Elogio de Carl Spitzweg
Sem a atenção, a imaginação necessária para compreender
a arte não funciona. E o que resulta dessa falta é uma indiferença mais ou
menos mal disfarçada.
PAULO TUNHAS
08 dez. 2022, 24:195
Acontecia-me, de vez em quando,
passar pela montra de uma tabacaria e ver as capas das revistas onde famosos de
vária pinta (na maioria para mim desconhecidos) abriam para nós, com uma
fotografia e uma frase, o seu coração. Falavam de paixões, de traições, de
fundas tristezas e de altíssimas alegrias. Uma actriz, que por acaso conheço
pessoalmente, numa semana estava a viver o melhor momento da sua vida, banhando
em felicidade, para, duas semanas depois, atravessar a mais dilacerante crise
sentimental, confessando, lá para o fim do mês, ter sido tocada pela graça de
um amor daqueles que já não se vêem. Mas mesmo quando nunca tinha ouvido falar
dos famosos, parava para ver. Não me reprovo nem me aplaudo. O facto é que
sempre me fascinou, mesmo quando é uma simples maneira de ganhar a vida, a
facilidade e o gosto que as pessoas têm em expor os meandros da sua alma, que
avança sem titubear nas variadas direcções do amor, do ódio, do desprezo da ira
e da devoção.
Entretanto,
a coisa piorou. Por causa destes telemóveis modernos, todas essas explorações
dos meandros do eu chegam-me directamente às mãos sem precisar de sair de casa
e sem que eu tenha quase a liberdade de continuar em frente sem olhar. Basta
uma pequena distracção, uma pequena pressão indevida do dedo, e, zás!,
entram-me pelos olhos dentro todas as traições de que a jornalista de televisão
foi vítima por parte dos colegas e coisas assim. E, de repente, o mundo é
ocupado quase em exclusividade por gente que não olha para fora de si, gente
que olha exclusivamente para si mesma, como se o mundo lá fora não existisse.
É
nestas alturas, assaltado pela melancolia, que me lembro do meu velho amigo Carl
Spitzweg. Desde que, há muitos anos,
vi alguns quadros dele na Ilha dos Museus de Berlim, que aquela pintura me
fascina. E sei, coisa rara, exactamente porquê.
Porque ele é o pintor da atenção por excelência. Nenhum outro
pintor tão bem retratou essa actividade imaterial da qual a filosofia, com
Malebranche ou Maine de Biran, fez um tema seu.
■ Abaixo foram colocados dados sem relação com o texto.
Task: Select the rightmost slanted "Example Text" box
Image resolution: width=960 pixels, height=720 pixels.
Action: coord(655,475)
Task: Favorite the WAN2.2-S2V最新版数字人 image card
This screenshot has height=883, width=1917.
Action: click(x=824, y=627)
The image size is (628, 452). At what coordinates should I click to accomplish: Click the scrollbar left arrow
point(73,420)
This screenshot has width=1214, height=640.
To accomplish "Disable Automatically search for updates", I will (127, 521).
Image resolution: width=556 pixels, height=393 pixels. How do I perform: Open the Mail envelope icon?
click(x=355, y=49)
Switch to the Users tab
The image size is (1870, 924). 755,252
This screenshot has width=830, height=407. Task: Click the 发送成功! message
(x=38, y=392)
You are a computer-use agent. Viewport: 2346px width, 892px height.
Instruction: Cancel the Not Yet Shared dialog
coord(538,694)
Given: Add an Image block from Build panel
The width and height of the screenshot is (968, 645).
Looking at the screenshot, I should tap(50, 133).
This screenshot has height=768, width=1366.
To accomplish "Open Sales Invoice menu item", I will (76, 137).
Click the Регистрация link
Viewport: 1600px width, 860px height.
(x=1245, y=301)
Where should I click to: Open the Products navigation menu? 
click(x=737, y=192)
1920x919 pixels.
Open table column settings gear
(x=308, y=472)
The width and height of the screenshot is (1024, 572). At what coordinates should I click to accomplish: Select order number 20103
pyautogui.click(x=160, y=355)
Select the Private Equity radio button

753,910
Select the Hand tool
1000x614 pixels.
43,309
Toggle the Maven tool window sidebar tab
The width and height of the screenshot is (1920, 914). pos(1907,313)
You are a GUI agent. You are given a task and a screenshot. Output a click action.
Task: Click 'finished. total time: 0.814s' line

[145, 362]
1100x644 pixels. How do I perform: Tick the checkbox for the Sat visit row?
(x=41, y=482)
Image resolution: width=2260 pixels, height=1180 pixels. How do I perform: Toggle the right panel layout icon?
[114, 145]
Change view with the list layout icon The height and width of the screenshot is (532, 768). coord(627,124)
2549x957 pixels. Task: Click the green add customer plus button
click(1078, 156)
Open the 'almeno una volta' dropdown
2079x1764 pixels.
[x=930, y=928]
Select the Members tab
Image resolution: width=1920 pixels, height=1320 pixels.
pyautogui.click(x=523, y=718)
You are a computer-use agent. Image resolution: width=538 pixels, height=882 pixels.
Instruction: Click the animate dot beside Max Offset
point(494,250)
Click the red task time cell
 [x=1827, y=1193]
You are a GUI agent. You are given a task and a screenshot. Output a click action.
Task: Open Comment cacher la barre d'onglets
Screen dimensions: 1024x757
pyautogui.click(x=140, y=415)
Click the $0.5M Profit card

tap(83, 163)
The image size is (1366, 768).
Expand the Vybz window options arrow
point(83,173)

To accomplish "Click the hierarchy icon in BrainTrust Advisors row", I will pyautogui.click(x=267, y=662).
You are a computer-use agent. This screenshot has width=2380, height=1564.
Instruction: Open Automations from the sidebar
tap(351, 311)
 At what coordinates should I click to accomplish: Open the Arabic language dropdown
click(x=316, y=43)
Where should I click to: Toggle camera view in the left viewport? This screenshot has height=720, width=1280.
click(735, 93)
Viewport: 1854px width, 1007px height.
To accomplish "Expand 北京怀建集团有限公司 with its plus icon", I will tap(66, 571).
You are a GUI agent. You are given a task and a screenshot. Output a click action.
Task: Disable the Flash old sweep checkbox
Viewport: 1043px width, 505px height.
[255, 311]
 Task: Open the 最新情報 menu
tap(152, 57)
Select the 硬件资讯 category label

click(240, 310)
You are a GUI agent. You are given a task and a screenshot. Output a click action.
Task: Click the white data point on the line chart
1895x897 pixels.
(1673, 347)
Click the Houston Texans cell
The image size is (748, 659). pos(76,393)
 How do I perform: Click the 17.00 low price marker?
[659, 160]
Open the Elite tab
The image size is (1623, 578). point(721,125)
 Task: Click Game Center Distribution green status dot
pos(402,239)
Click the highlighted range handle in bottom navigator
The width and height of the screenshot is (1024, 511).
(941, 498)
Pode ser alguém a ler um livro,
ou um geólogo a olhar para uma pedra, ou um amador de cactos que os observa
escrupulosamente (há vários quadros dele com este último assunto). Ou ainda um
homem sentado no campo que olha fixamente para uma lebre que lhe retribui o
olhar.
O
sentimento de maravilhamento que se experimenta ao fixarmos a nossa atenção
nesses seres
presos pela atenção não se
conta. Porque,
decididamente, eles saíram, no momento pintado, para fora do tempo, para
fora daquilo que Schopenhauer, ao comentar a teoria estética de Kant, chamava
princípio de razão. Olham para certos fragmentos do mundo com tanta atenção que
é como se nada mais existisse. Eles próprios é como se desaparecessem através
da sua atenção ao objecto que os maravilha.
É
uma lição que convém não esquecer, a da atenção de Spitzweg. Não há prazer
estético que não viva da atenção. E não apenas, é claro, o prazer na pintura ou
na literatura. Com a música é exactamente a mesma coisa: pode-se falhar
perfeitamente uma peça musical, num concerto ou em casa, se não conseguirmos
obter a atenção necessária para verdadeiramente a escutar. Por uma razão
simples: sem a atenção, a imaginação necessária para compreender a arte não
funciona. E o que resulta dessa falta é uma indiferença mais ou menos mal
disfarçada.
Mais
genericamente, a atenção de Spitzweg é o exacto avesso da concentração
obstinada sobre si mesmo que no início falei e que é, no fundo, puro
desinteresse pelo mundo. E é um antídoto perfeito para a esfera crescente das
expressões do eu que, de Harry e Meghan à jornalista de televisão, nos invadem
o quotidiano com confissões das suas entranhas que, numa subversão anatómica,
querem expor à superfície.
Dito
isto, devo confessar que não sou suficientemente moralista para condenar sem
apelo nem agravo tais exposições. Às vezes, em momentos de especial boa
disposição, ainda me apanho a observá-las. Mas prefiro francamente, como as
figuras de Spitzweg, olhar para cactos. Parecem-me mais reais e menos
desesperadamente vazios.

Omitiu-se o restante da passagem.